Good, yes, very good, and every word true. And how these hidden greenways soothed his soul. Merlin cast an appreciative eye up the steep banks running away toward the horizon on either side. Whoever was out and about could not see him here. No one should know how Merlin came and went.
Especially when he had failed.
Failed first of all with Igraine, when the old Queen would not choose Tristan over Mark and see that Isolde was sent out of the way. And failed again now, losing Tristan in the forest, just as he’d lost Tristan’s mother all those years ago.

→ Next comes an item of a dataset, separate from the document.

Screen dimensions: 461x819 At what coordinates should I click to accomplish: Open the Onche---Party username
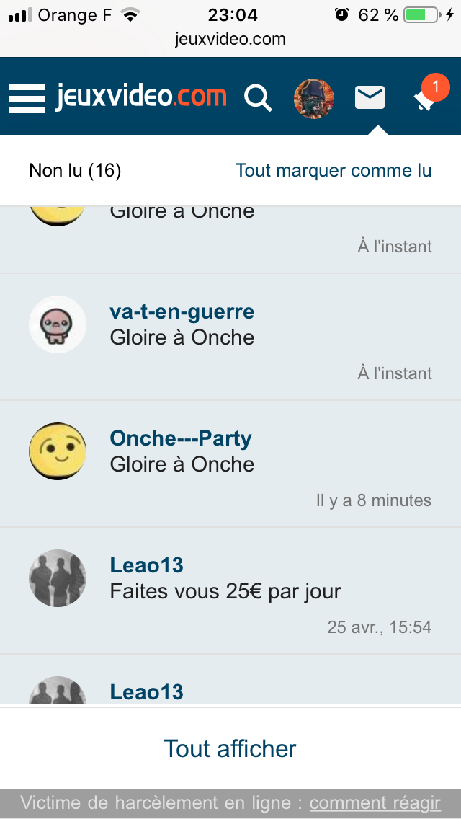[181, 438]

Gods above, how had it come about?
Weeping with fury, Merlin cracked each of his knuckles till his fingertips shot out blue flame. How could he have missed Tristan in the wood? The young knight was there, he knew; all the woodland creatures told him so. They had seen him slipping through the trees with all the skill of a wild thing, covering his tracks, lying low, and finally going to earth.
Yes, of course, Tristan was there! Merlin moaned. He had felt him, smelled him himself. Yet even the woodman, a creature of the forest, could only detect his presence. He could not track him down.
And failing Tristan, the old enchanter groaned, he’d failed Isolde, too. He could have spared that vital spirit from all the dread events that lay ahead. But Tristan was the focus of his love. Tristan, like Arthur, was the child of his dearest soul.
And Tristan’s road ahead was dark indeed. Alas for the unmothered child and the fatherless boy. Tears sprang to Merlin’s eyes.